##### Information

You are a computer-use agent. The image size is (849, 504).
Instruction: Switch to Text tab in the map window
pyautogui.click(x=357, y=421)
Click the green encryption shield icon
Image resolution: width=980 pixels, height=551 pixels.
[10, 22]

##########

• Exercise instructions
Word for word, restate the line that contains "Instruction: Switch to" and each line after it, up to and including the last line of the listing; include nothing else.

• Solution to this task
Instruction: Switch to Text tab in the map window
pyautogui.click(x=357, y=421)
Click the green encryption shield icon
Image resolution: width=980 pixels, height=551 pixels.
[10, 22]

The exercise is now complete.